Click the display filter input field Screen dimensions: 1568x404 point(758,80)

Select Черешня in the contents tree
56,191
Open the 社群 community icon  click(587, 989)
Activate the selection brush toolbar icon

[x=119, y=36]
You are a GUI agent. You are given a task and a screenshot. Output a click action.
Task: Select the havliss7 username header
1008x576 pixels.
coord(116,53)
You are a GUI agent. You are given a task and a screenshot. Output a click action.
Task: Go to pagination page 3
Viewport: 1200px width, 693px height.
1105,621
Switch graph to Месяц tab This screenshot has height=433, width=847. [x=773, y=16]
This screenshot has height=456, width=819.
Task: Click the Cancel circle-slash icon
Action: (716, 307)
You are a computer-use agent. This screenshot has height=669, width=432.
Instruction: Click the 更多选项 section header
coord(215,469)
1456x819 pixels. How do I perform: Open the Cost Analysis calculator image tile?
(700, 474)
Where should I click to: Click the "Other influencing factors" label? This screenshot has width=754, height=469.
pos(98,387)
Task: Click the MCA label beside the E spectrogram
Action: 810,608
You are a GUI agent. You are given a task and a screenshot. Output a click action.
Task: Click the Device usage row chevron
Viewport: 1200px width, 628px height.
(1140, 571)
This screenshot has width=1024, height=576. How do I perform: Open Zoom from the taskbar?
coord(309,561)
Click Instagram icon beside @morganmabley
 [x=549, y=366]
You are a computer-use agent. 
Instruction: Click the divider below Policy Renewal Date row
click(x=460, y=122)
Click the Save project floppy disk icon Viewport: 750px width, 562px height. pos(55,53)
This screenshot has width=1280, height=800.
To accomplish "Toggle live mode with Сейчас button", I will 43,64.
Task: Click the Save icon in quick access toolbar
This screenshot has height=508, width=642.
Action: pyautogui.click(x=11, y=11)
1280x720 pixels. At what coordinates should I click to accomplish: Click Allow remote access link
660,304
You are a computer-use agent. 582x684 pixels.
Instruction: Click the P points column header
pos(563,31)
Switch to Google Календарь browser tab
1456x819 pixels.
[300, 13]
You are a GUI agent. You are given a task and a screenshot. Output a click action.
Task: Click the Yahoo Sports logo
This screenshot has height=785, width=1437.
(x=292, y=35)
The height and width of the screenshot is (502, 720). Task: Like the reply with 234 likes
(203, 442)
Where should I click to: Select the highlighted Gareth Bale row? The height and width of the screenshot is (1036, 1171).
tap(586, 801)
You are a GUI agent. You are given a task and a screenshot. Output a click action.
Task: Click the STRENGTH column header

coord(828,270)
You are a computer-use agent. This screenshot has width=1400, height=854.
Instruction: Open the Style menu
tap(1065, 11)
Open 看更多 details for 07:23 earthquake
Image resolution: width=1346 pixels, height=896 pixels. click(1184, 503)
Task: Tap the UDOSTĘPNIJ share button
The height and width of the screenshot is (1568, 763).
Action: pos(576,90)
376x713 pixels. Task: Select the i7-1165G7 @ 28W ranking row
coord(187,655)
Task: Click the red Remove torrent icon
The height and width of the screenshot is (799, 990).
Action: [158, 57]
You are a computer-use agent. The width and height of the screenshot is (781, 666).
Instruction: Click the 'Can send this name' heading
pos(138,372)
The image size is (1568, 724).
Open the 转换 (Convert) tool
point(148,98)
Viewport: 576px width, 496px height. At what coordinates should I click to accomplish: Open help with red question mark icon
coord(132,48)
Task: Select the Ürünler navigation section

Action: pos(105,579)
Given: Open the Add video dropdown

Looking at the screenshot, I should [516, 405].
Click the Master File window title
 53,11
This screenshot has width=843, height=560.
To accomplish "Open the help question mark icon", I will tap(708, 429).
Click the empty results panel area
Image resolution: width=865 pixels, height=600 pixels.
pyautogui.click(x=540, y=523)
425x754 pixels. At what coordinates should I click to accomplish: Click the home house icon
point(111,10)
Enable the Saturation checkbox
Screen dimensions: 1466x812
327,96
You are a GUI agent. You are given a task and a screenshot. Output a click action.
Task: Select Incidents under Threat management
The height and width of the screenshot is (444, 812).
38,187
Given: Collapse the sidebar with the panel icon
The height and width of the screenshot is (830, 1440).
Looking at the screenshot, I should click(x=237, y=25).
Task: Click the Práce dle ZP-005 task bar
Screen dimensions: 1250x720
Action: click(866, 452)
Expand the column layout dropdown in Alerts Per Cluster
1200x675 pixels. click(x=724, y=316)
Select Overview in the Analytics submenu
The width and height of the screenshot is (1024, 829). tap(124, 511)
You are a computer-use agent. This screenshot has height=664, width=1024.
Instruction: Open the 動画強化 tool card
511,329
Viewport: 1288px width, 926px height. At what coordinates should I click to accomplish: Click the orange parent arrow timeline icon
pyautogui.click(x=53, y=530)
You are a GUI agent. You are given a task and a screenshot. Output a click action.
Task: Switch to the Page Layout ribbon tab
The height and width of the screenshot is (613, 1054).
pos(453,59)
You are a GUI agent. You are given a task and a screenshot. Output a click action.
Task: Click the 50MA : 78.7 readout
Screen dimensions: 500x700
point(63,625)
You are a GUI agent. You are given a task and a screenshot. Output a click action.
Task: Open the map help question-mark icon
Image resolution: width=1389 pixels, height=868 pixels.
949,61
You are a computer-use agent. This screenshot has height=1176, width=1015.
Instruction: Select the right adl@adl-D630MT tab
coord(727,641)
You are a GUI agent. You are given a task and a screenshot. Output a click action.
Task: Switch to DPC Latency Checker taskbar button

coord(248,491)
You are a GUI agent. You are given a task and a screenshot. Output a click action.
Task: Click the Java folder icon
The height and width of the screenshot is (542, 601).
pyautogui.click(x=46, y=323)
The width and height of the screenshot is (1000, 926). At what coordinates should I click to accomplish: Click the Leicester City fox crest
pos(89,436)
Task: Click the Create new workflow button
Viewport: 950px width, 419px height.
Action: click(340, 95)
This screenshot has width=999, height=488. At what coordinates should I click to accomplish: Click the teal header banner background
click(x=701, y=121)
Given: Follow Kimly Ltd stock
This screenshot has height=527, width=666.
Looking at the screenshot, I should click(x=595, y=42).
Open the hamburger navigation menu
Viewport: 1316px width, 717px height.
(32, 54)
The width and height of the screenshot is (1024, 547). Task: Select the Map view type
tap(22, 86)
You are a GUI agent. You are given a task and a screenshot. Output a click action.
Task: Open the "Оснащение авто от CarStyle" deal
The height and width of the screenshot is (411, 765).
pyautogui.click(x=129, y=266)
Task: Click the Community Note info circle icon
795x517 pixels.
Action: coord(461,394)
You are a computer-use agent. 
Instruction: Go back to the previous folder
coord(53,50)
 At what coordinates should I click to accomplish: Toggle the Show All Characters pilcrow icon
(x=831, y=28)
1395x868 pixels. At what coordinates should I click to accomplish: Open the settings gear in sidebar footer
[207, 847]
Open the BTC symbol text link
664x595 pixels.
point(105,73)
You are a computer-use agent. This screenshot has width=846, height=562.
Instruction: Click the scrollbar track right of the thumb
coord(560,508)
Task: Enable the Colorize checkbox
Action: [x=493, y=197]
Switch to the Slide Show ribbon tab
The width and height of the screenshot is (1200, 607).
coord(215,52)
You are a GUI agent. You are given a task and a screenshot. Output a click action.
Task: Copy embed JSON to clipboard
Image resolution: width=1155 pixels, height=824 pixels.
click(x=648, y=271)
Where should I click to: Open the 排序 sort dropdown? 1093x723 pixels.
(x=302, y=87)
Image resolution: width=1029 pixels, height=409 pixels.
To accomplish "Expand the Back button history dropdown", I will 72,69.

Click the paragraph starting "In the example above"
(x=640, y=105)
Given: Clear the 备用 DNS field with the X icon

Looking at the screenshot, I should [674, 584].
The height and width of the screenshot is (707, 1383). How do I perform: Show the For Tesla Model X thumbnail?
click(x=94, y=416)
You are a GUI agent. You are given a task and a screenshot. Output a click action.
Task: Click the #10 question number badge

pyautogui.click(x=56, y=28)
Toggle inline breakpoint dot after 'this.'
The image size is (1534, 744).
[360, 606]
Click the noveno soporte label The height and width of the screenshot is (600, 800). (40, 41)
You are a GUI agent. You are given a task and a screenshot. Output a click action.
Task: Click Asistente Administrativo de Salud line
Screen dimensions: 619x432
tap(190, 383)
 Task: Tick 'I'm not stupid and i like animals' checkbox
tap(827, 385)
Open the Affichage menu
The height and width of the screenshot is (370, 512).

────────────────────

• The task:
Only the lines above from the line containing "Task: Click the #10 question number badge" through the line containing "Task: Click Asistente" should be retyped, exactly and with both ends included.

• Response to this exercise:
Task: Click the #10 question number badge

pyautogui.click(x=56, y=28)
Toggle inline breakpoint dot after 'this.'
The image size is (1534, 744).
[360, 606]
Click the noveno soporte label The height and width of the screenshot is (600, 800). (40, 41)
You are a GUI agent. You are given a task and a screenshot. Output a click action.
Task: Click Asistente Administrativo de Salud line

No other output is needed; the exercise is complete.